The Question Box contained a whole heap of Question Cards, all in the same handwriting, all beginning with
How do you make
Clearly somebody was on a roll with these. I chose to share
How do you make brick
because of the convenient tie-in with art class (where they were talking about clay and kilns just last week). This could have been a really short Q&A ("How do you make brick? You take clay. You bake it."), but trust our kids to find the leaks in any presentation. Hold on a second: I saw clay in art class. It was gray, not red! From here: yellow clay, red clay, iron oxide, Mars, . . .
Also in the question box was the scientific and poetic query
Does your heart still beat when you don't feel it
which the class enthusiastically answered without my help ("if it didn't, you would be dead!"), and which led to a vociferous debate on the velocity of blood, and a wide-open opportunity to talk about the circulatory system.
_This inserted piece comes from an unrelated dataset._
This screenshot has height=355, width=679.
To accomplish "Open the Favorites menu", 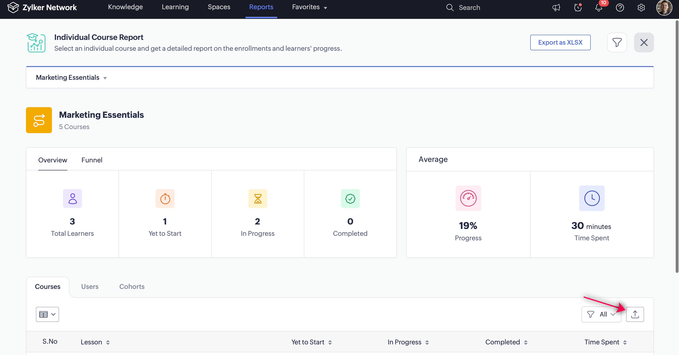I will (x=309, y=7).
So, it's clear what I need to drag in from the library this week.
The demo/presentation for the week consisted of a genuine working electric circuit (battery plus lightbulb. As it turns out, I DID have a good reason to save all those old auto taillights in the box in the corner of the garage; I just didn't know it at the time). In a burst of either creativity or outright silliness, I asked the children to take part in a live action simulation drama in which they, as actors, played the part of copper atoms and had to pass a bunch of electrons (styrofoam balls) around the circle. Perhaps you parents can act the part of my Cognition Spies. By gentle and subtle interrogation, you try to find out whether that little masquerade had any impact. The child's state of mind could be something like
- yeah. I totally got the idea because it was so vivid this way
- he explained about a circuit, but trying to BE a circuit was a little overdone
- we played a game with styrofoam balls. I wonder why.
- science class? was there science class last week?